Lilly Hiatt likes being alone. Earlier this year, when one could still travel, she left her boyfriend and cat behind in Tennessee to spend four days exploring the Oregon coast. When she was a kid, she’d race off to summer camp, only to look forward to going home at the end of the day.
“I couldn’t wait until I was by myself later, with my imagination,” Hiatt says, calling from her apartment in Nashville where she’s happily been in isolation with her records and her cat. She walks every day for a natural recharge and is anxious to get back on the road with her band, but for the most part, the 35-year-old singer-songwriter has been enjoying social distancing.
“Probably a little too much,” she laughs. “I’ve gone through quite a bit of isolation the last year, not that I haven’t done things with others. But I spent a lot of time [alone], so I’m like, ‘Well, we’re just going to extend that period a little longer. I know how to do this.’”

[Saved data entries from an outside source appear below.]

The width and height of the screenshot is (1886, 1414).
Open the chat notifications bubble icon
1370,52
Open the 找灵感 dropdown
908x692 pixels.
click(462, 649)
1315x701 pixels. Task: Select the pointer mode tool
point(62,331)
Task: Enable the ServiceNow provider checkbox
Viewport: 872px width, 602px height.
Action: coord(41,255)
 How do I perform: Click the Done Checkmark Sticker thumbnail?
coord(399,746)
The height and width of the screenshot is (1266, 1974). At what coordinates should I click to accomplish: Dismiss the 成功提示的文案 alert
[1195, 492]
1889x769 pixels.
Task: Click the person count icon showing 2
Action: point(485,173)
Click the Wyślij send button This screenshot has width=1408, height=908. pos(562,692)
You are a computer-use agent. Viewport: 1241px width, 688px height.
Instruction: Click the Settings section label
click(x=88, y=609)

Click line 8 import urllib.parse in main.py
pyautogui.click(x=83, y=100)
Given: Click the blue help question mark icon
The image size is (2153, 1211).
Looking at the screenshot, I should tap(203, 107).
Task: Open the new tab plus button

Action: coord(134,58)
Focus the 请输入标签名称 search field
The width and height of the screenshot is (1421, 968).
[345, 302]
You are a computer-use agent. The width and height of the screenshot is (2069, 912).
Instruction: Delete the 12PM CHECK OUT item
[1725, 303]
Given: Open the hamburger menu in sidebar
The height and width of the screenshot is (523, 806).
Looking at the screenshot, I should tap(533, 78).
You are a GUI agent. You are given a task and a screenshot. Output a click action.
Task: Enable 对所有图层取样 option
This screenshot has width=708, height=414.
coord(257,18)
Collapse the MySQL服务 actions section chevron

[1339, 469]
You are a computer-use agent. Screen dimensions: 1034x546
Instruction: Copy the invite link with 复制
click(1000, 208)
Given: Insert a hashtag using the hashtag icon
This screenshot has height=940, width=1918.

Fortunately, Hiatt’s knack for hiding out has been our gain. Holed up last winter, she wrote the songs that tie together her exhilarating new album Walking Proof. It’s a potent listen, shored up by indie rock atmospherics (“Some Kind of Drug”), jangly R.E.M. guitars (“P-Town,” “Brightest Star”), and Hiatt’s straightforward country-like songwriting (the shuffling title track).
Hiatt is among a group of artists in Nashville who are carving out a new musical personality for the city. It’s nothing shopworn — not tired throwback country or overly earnest Americana, two subgenres that are reaching their sell-by date. Instead, it’s electrifying and urgent, an energy that is at the center of new music by artists like Aaron Lee Tasjan, Amanda Shires, Soccer Mommy, Caroline Rose, and Becca Mancari. It’s no coincidence that Tasjan and Shires both guest on Walking Proof.
Popular on Rolling Stone
“It’s like an era of anything goes. Things I did four years ago and I was reprimanded for, like using a synth on an album, are now celebrated. And I love that. We’re all buds here and trying to get somewhere together,” Hiatt says.
The idea of a changing Music City is at the core of the Walking Proof track “Some Kind of Drug.” Hiatt wrestles with the idea of gentrification in the lyrics — “Now who are these strangers in my town who just want to tear everything down?” she sings — as an unrelenting guitar line evokes the march of progress behind her.
“Watching cities start to become a haven for the elite, I’m not into. I see a lot of that and I question it,” she says. “Cities change. They always do. From what I heard of Nashville in the Seventies, it was a completely different city then. Of course it was. But seeing this uneven distribution of resources has always been troublesome to me. It doesn’t make any sense to me why some people are so unaccounted for.
“I understand the privileged elements of my own life and I’m not unrealistic about where I’ve come from,” she continues, alluding to growing up the daughter of the musician John Hiatt, who guests on “Some Kind of Drug.” “But I’m a humble human who works hard and doesn’t have a ton of money or anything. I’d just love to see things even out a bit more. A more level playing field for everyone.”
Produced by Lincoln Parish, Walking Proof isn’t meant to be an album of social commentary. Nor is it autobiographical, like Hiatt’s 2017 breakout Trinity Lane. Sometimes the LP simply serves as a dreamy escape. “Candy Lunch” is one of the record’s standout tracks, an amalgam of Hiatt’s quirky persona, her imagery-rich songwriting, and Parish’s airy production. Its message: don’t hold on to anything too tightly, especially things you can’t affect.
“The best things in life in my experience have happened out of complete surrender,” Hiatt says, “and when I think about that, it makes my world so wondrous.”
It may be difficult to find those bright spots right now, but Walking Proof can guide the way. Even the artist behind it has been finding hidden pockets of inspiration, like in the underlying theme of “Candy Lunch.”
“This sounds so cheesy, but I’ve been reminding myself of the lyrics in that song. ‘You wrote this and you need to live this now!’ Loosen your grip,” says Hiatt, who’s been fending off anxiety with repeated listens to Emmylou Harris’ 1975 album Elite Hotel and English songwriter Michael Kiwanuka’s eponymous album.
She’s been playing her own songs too, relearning them on guitar for the day when music fans can once again gather. On Wednesday night, she’ll do the next best thing, perform them online as the first guest on Brian Fallon‘s new livestream series Sittin’ Round at Home.
“All I gotta do is not obsess about the outcomes of things,” she says matter-of-factly. “Sometimes it’s hard, sometimes it’s wonderful, but you get through.”